#### TASK PROMPT:
Look through the data below. Show each line where the string "loose" occurs.

[[ DATA FOR THIS TASK, beginning ]]

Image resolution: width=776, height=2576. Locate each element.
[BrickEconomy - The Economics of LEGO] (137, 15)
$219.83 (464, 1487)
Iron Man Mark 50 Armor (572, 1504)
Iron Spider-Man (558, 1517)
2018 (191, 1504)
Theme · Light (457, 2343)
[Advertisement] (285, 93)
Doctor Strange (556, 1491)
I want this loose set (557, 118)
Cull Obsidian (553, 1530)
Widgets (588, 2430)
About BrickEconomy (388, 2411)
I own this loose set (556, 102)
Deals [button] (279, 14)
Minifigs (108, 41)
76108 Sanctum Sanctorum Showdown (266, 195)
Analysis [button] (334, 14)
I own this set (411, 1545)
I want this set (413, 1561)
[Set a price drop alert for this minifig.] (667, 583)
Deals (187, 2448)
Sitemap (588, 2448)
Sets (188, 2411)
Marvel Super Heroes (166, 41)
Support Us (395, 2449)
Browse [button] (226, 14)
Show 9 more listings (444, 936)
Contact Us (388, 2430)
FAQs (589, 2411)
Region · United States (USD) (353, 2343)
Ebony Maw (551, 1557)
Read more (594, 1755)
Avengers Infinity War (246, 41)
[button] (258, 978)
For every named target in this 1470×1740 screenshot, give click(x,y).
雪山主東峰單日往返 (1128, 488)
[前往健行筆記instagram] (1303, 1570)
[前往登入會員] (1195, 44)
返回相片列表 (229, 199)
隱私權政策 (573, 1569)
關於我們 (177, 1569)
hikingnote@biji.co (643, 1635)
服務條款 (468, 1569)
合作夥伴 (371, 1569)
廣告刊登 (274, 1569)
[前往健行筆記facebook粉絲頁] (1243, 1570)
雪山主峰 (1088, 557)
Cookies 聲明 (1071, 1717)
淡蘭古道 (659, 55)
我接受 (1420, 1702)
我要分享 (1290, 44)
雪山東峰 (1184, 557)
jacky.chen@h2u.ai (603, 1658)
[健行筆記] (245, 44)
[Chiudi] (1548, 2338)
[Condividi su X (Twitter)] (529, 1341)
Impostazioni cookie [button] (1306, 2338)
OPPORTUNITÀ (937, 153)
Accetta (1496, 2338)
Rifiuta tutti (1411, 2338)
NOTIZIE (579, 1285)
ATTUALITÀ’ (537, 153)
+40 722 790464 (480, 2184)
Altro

[[ DATA FOR THIS TASK, end ]]

#### ANSWER BELOW:
I want this loose set (557, 118)
I own this loose set (556, 102)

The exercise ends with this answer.